However, it is possible to specify custom constraints, as long as 
they are supported by a linear, quadratic or conic optimization
solver available from **ROI**.

When implementing new constraints it is important that the scaling
of the model matrix is considered.
There are two options to account for the scaling,   

1. turn off the internal scaling or
2. modify the constraints such that they are consistent with the internal scaling.

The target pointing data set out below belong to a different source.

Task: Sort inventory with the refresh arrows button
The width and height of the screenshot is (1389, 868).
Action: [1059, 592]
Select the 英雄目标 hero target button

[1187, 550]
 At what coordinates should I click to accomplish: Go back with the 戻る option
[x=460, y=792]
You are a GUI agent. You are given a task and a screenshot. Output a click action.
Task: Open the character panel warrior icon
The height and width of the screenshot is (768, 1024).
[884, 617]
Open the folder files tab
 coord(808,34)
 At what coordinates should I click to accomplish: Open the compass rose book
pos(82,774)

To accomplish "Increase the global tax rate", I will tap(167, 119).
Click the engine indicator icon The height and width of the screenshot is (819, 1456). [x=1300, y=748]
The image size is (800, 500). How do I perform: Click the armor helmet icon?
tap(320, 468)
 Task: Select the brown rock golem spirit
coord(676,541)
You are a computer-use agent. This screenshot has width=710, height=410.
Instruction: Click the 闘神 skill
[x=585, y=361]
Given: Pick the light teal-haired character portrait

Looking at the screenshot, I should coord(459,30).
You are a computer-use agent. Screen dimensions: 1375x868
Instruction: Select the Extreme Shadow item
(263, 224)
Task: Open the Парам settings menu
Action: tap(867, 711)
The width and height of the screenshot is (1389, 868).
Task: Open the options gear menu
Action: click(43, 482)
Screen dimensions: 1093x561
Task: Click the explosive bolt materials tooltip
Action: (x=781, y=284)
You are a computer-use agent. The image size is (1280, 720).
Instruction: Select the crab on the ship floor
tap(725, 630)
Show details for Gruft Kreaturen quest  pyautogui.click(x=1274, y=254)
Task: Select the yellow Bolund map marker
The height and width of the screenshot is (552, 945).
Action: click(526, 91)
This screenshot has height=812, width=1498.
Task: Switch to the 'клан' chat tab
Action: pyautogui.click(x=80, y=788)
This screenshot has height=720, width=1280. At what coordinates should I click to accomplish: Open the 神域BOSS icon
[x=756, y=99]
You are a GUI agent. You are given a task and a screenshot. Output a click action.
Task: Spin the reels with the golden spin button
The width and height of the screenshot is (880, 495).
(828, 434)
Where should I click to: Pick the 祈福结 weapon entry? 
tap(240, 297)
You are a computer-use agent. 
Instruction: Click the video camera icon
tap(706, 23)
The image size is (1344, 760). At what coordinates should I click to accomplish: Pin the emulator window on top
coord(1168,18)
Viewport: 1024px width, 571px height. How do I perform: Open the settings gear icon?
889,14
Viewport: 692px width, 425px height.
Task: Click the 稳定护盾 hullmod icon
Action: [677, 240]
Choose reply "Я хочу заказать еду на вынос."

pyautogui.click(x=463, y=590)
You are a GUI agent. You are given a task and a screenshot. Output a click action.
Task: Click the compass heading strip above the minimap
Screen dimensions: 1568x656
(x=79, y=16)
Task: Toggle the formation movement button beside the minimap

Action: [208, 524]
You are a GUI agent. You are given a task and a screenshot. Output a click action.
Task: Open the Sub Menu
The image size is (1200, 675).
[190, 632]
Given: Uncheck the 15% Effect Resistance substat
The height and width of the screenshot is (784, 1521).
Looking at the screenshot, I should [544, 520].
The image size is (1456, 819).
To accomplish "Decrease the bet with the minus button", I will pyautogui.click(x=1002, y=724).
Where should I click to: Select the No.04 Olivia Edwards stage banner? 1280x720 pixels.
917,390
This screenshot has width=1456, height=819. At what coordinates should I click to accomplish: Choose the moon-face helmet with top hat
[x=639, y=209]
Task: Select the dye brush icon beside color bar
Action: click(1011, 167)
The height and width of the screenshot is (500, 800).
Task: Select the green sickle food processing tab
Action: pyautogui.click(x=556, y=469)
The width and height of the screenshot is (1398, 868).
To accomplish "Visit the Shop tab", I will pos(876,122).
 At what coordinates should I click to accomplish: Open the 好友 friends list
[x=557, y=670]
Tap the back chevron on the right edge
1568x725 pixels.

In the following we show, how to implement a linear constraint
and custom conic constraint, with and without scaling.


## Without scaling
When adding custom constraints to the model, the scaling of the
model matrix has to be considered.
The main purpose of the scaling is to simplify the choice of
the big-M constraints. Therefore, if no sparsity constraint
is imposed on the model the easiest way to add additional
constraints is to turn off the scaling and add the constraints
to the model object. In the following example we show how
this can be accomplished for linear constraints.

### Linear constraint
The **holiglm** package allows to impose linear constraints on the
coefficients and the indicator variables of the coefficients via
the `linear()` function. However, to start with a simple example
we will add linear constraints to the model without using the `linear()`
function.

Let us assume we want to impose the constraint that the coefficients of 
variables `balance` and `income` are equal.
This can be easily accomplished by, 

1. obtaining the model object,
2. altering the model object and
3. fitting the altered model.


To obtain the model object, function `hglm()` with parameter
`dry_run` set to `TRUE` can be used.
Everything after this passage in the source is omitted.